Bıçak gerekiyordu... yada ona benzer başka bir şey... keskin olan bir şey. O, özenle ceplerini kurcalamaya başladı, bu zaman arkasından sanki bir derinlik ve tehlikeli bir durum seziyordu. Hiçbir şey... bu yüzden onun hareketleri çok özenli ve ağırdı.

Cebinde paradan başka bir şey yoktu ve o, uçurumun üzerinde elini açtı.

O, aniden montunun sonunda uzunca metal parçası bulunan fermuarını hatırladı ve eliyle dokunarak onu koparmaya çalıştı... ama bunu bir türlü yapamıyordu.

Ona öyle geldi ki, çocuk kıpırdadı.

"Sakın uyanma", diye o, korkuyla düşündü ve büyük zorlukla kuruyarak yapışmış vaziyyetde olan dudaklarını ayırarak asgari duyulabilecek bir seviyede çocuğu uyandırmamak için ona aklına gelen ilk kelimeleri şarkı biçiminde okumaya başladı.
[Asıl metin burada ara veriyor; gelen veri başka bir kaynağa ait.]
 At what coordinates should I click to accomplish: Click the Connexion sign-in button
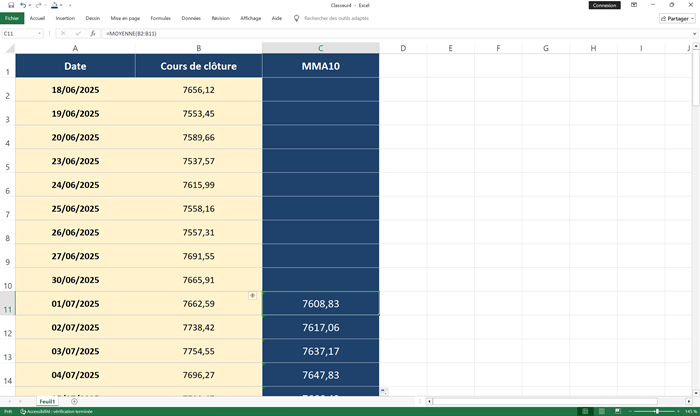pos(604,5)
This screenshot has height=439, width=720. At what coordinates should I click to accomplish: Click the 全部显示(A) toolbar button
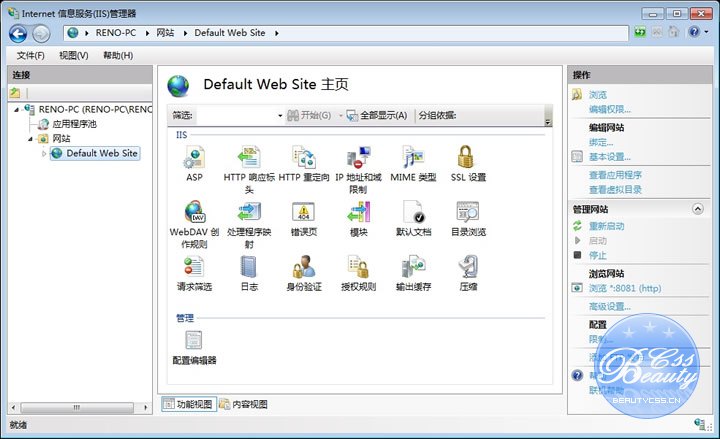tap(377, 116)
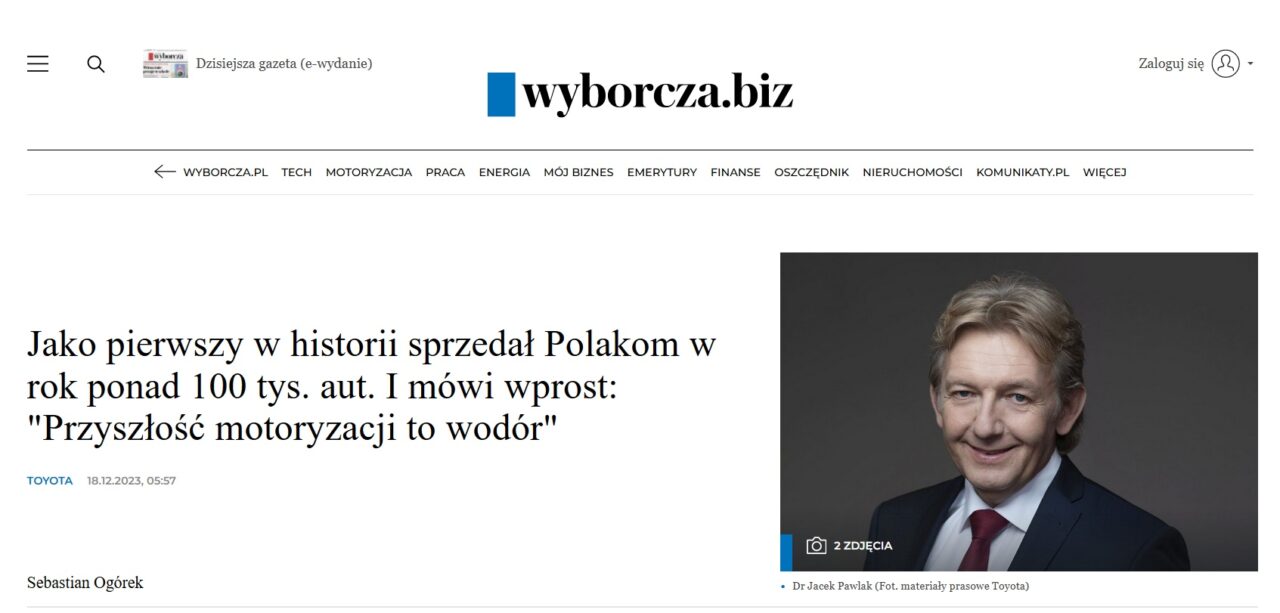Image resolution: width=1280 pixels, height=613 pixels.
Task: Visit the KOMUNIKATY.PL section
Action: point(1023,172)
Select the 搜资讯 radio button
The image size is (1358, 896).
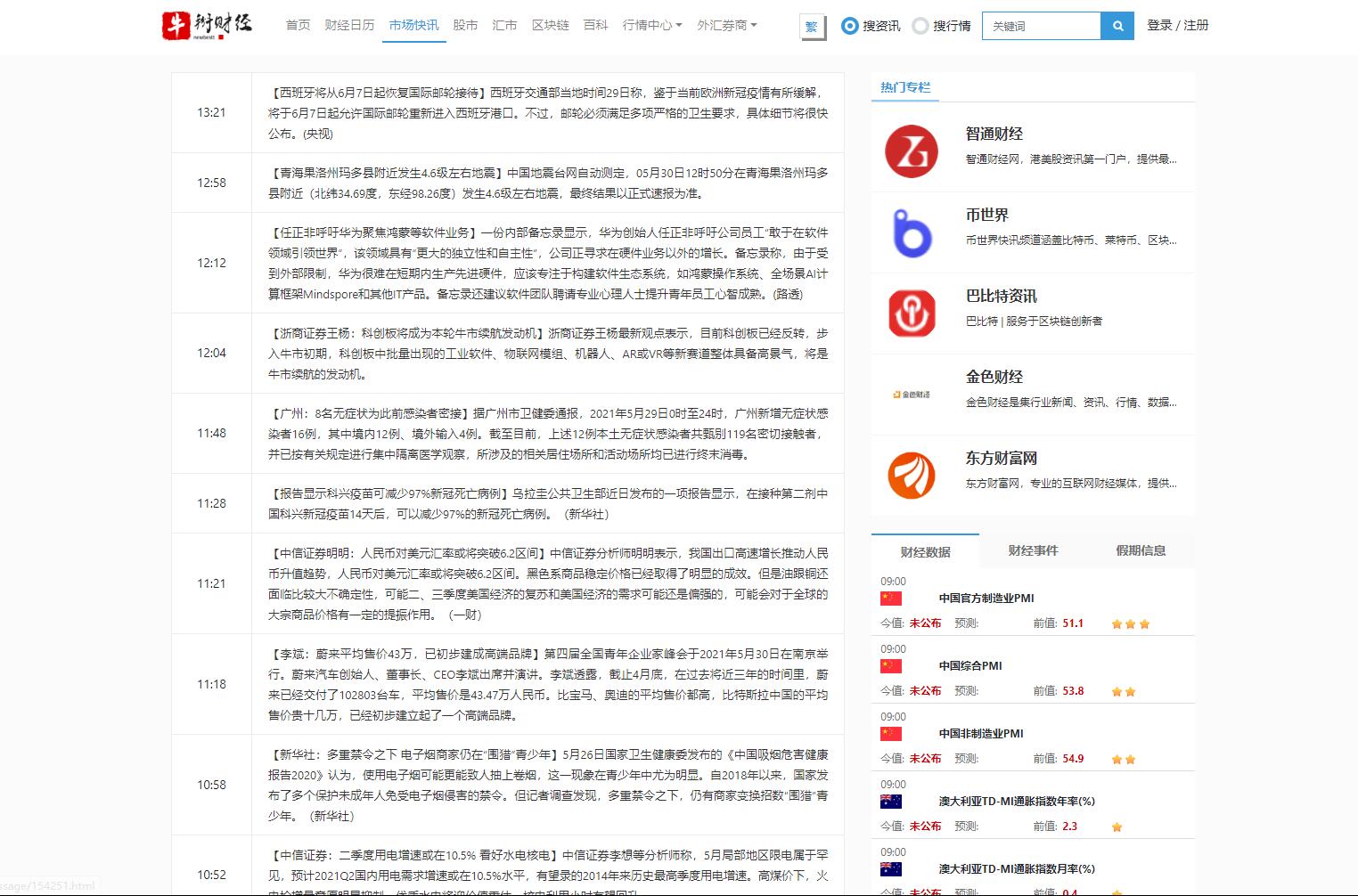(849, 26)
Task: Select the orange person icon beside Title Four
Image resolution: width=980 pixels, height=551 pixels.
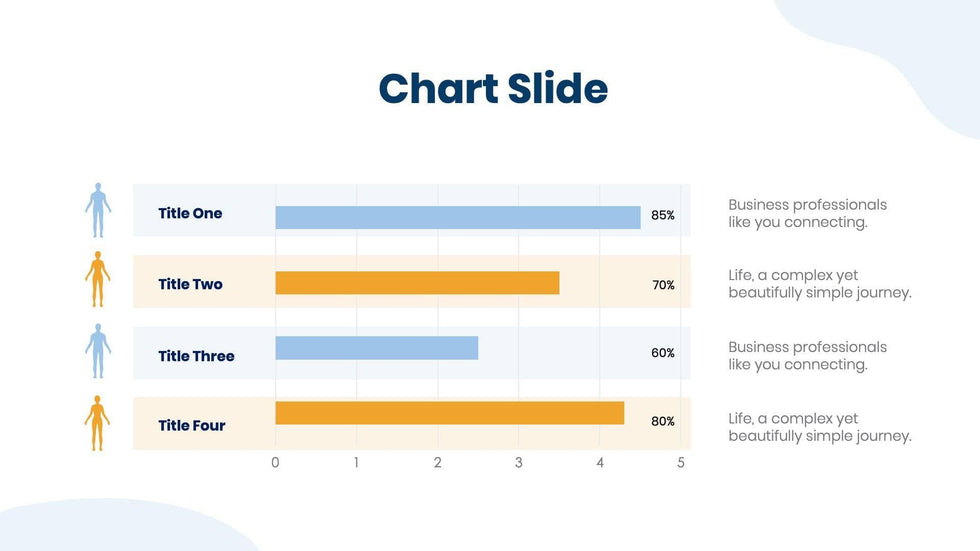Action: click(x=97, y=423)
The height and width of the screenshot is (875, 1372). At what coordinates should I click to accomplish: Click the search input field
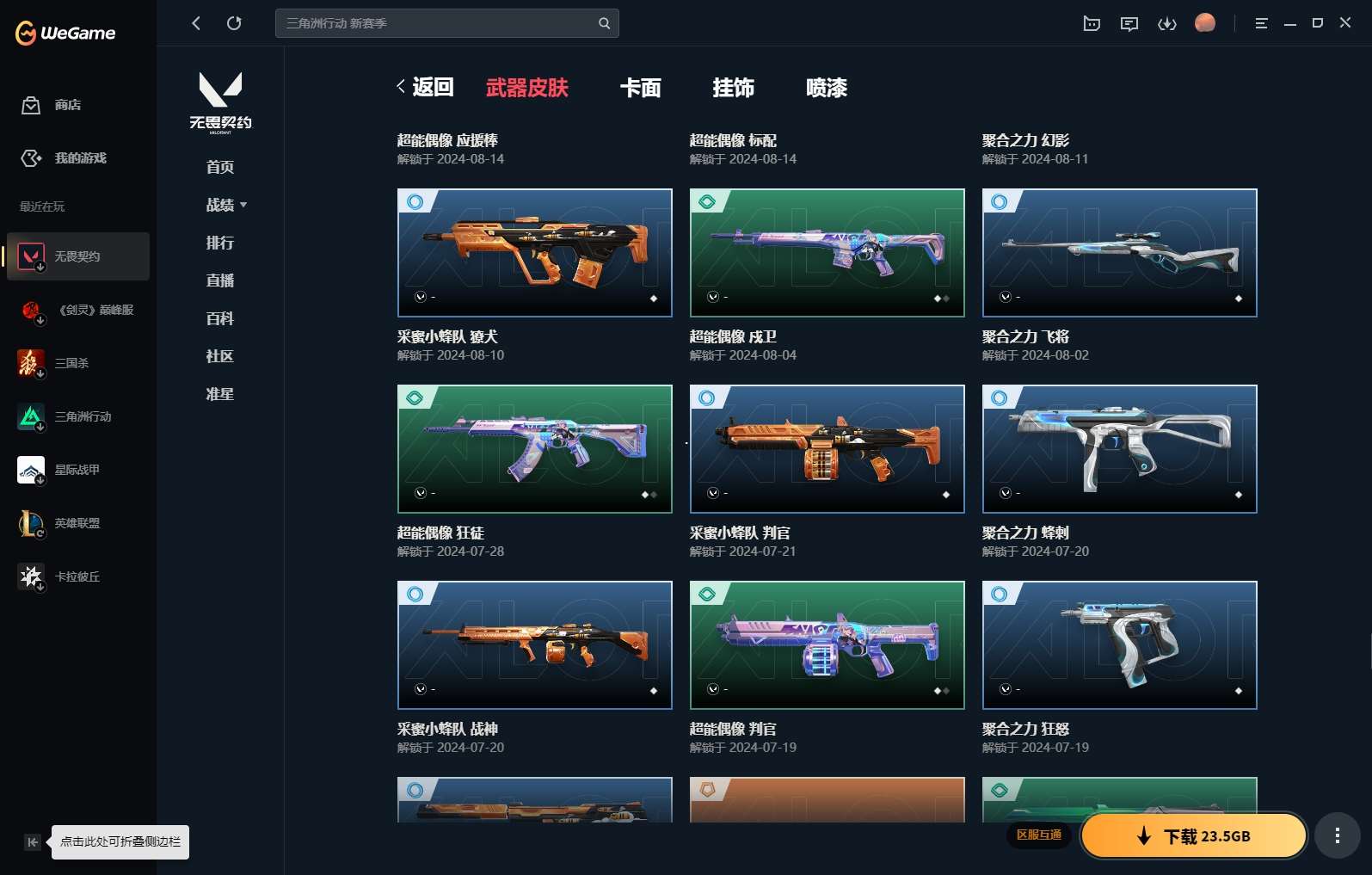pyautogui.click(x=439, y=23)
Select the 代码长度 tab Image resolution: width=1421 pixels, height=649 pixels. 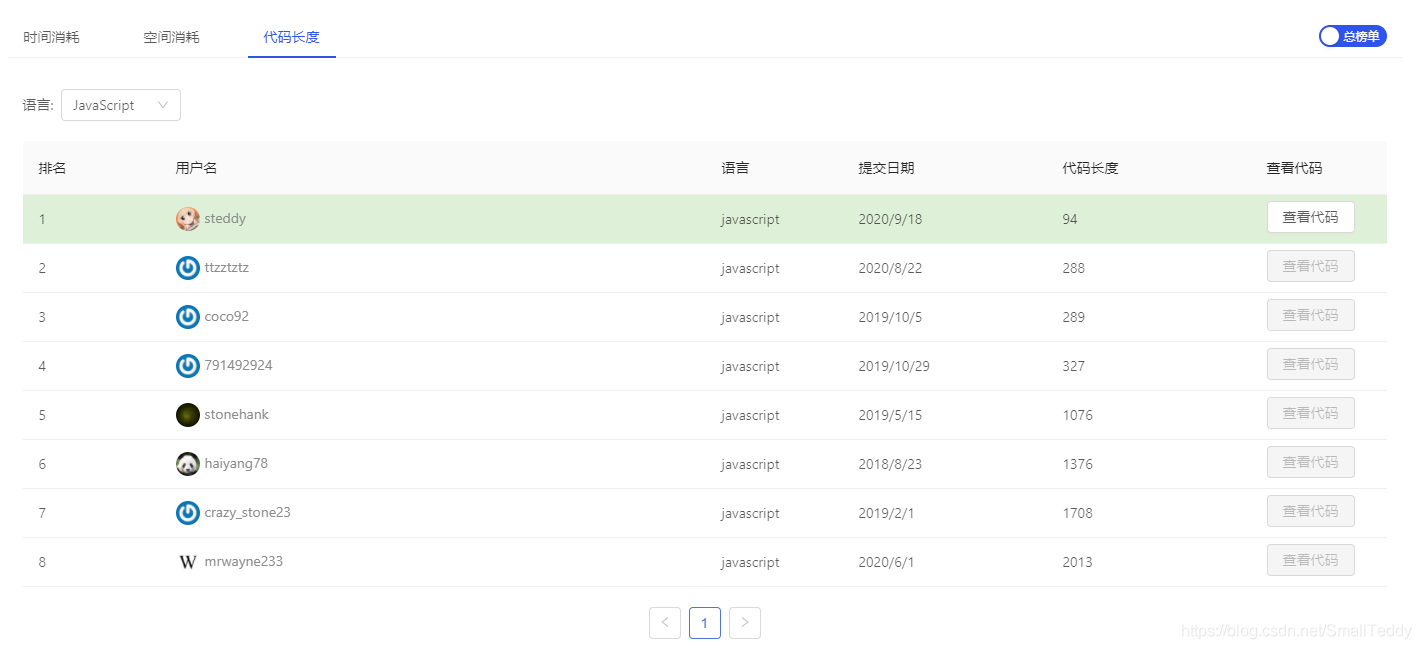pyautogui.click(x=291, y=35)
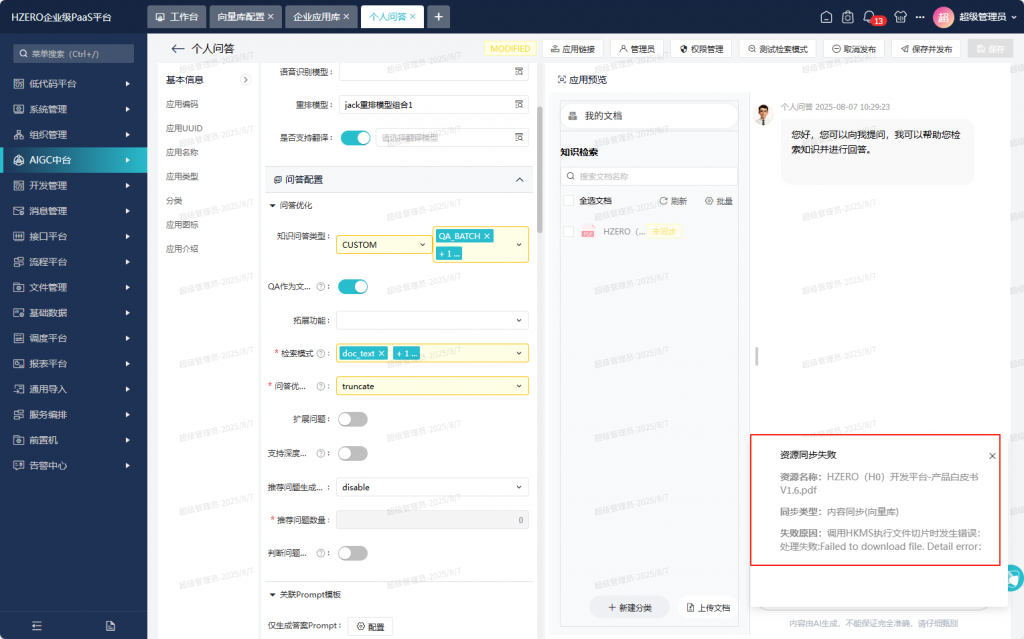
Task: Click the notification bell with 13 badge
Action: (x=870, y=16)
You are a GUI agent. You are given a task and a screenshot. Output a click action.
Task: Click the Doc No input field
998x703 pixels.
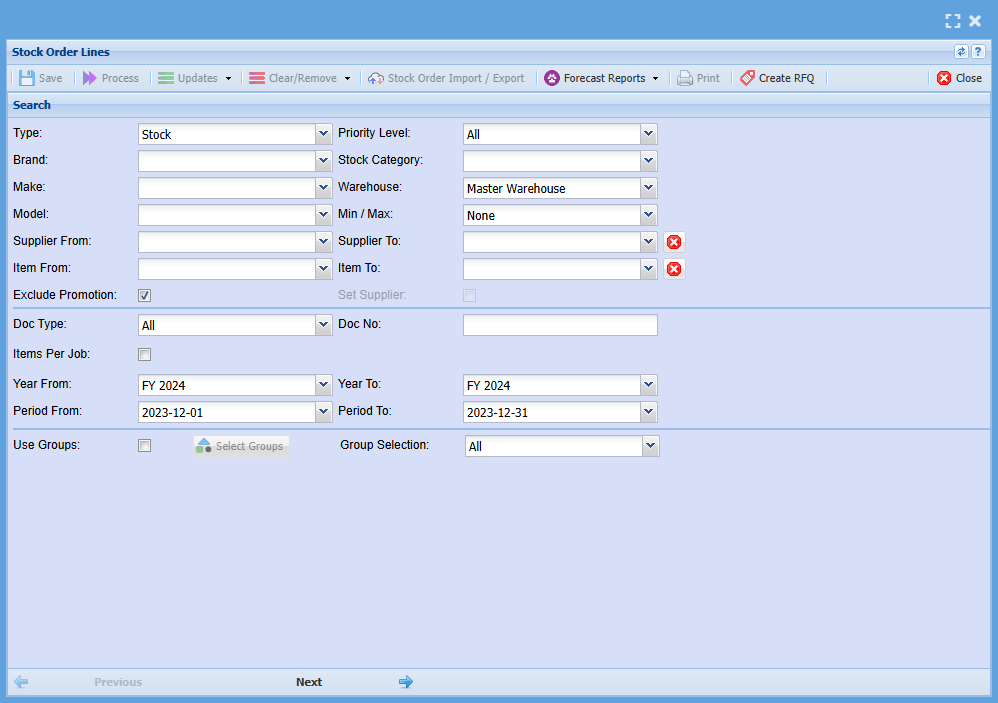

"Uyu çocuğum... uyu, bebek," diye o, zorlukla duyulabilen bir şekilde hırıltıyla sesleniyordu, hummalı bir şekilde herhangibir ninniyi hatırlamaya çalışıyordu.

Bu arada onun eli bir yolunu bulup sonunda montun fermuarına ulaşmayı başardı ve fermuarı sonuna kadar uzatarak tutacağını kopardı. Onu büyük ve işaret parmaklarıyla sıkıcı tutarak küçuk parmağını duvarda gezdirerek bir çatlak buldu ve onu tırmalamaya başladı.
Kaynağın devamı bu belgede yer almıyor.